Remediation and redundancy costs messed with the full year profit of Bendigo and Adelaide Bank, a result warmly received by the equity market all the same.
The net profit fell 13 per cent to A$379 million over the year to June 2019, though the full-year dividend was kept steady at 70.0 cents.
The bank copped A$16.7 million in remediation costs, mostly relating to Bendigo Financial Planning, and $11.9 million in redundancy costs. An IOOF subsidiary, Bridges Financial Services Group, bought the bank’s planning business several months ago.
In a climate of low rates and declining industry margins, Bendigo held its net interest margin steady 2.36 per cent over the full year and managed an uplift of two basis points in the second half.

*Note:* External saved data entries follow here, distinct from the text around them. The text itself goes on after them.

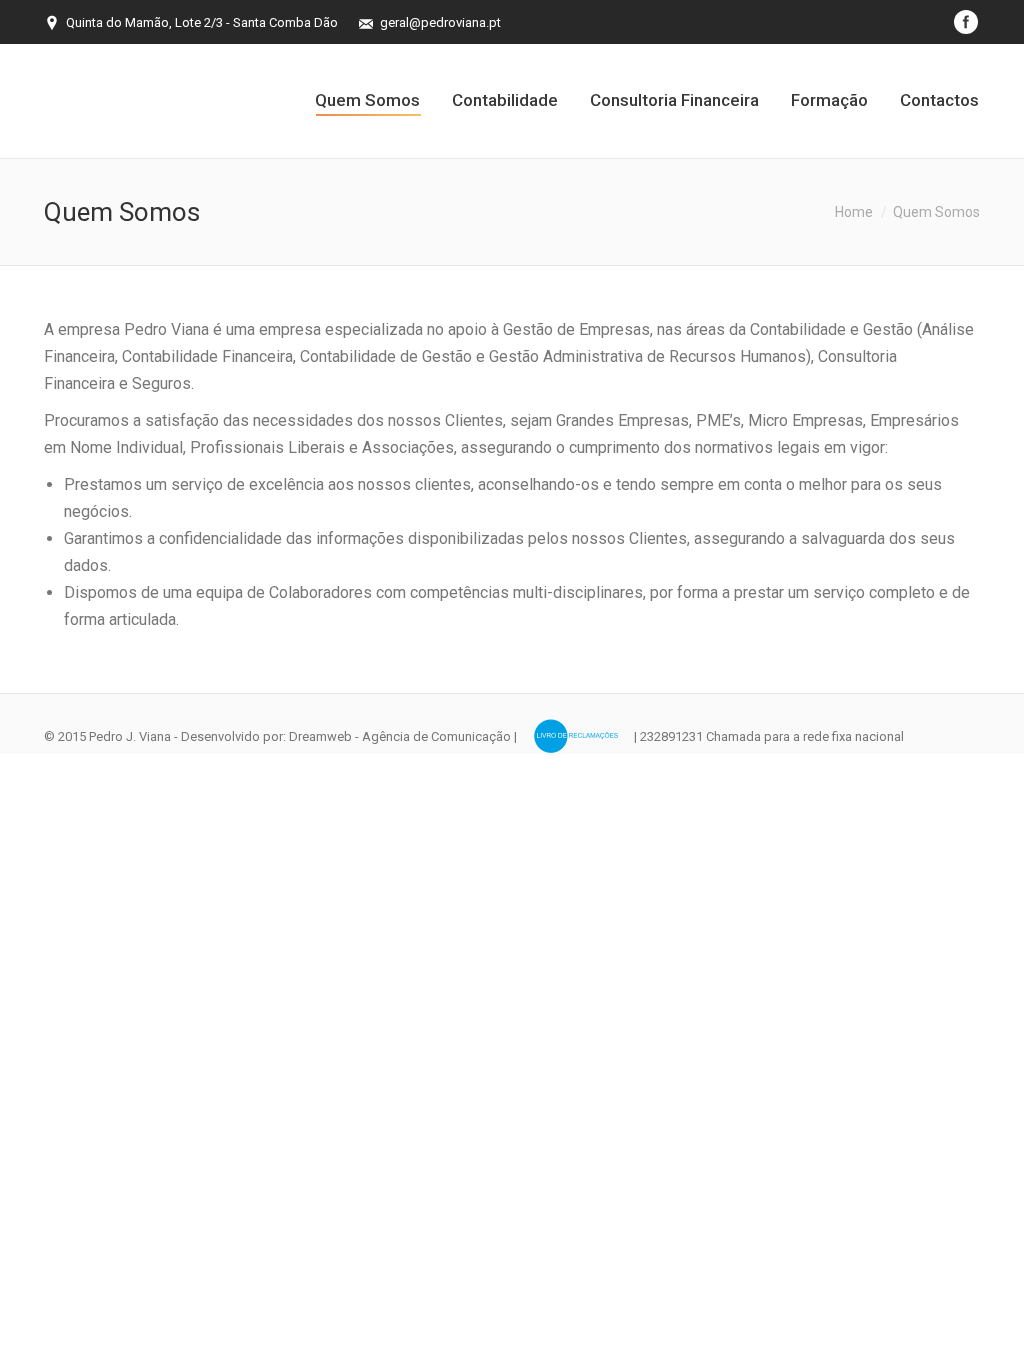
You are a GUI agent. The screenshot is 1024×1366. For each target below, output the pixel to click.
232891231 (671, 736)
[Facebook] (966, 22)
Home (854, 212)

On the plus side Bendigo and Adelaide’s efforts in the digital domain look to be doing well.
Its digital banking brand Up – dubbed “Australia’s first and largest next-gen bank” by managing director Marnie Baker – is chiefly responsible for the number of “new customers [rising] by almost two-thirds for the full year, and …. net new customers rising four-fold compared to last year; with equivalent growth half-on-half at 239 percent.”
Its investment in fintech Tic:Toc (run by a former exec of the bank) is also tearing along, with “$3 billion in assessed applications since launch” and a “75 per cent increase in approval volume in July 2019”, compared with the year before.
And this lending portfolio “has had no defaults or credit losses since launch in July 2017”.
In a target viewed cynically by banking analysts on yesterday’s investor call, Bendigo is aiming for “a cost to income ratio towards 50 percent in the medium term”.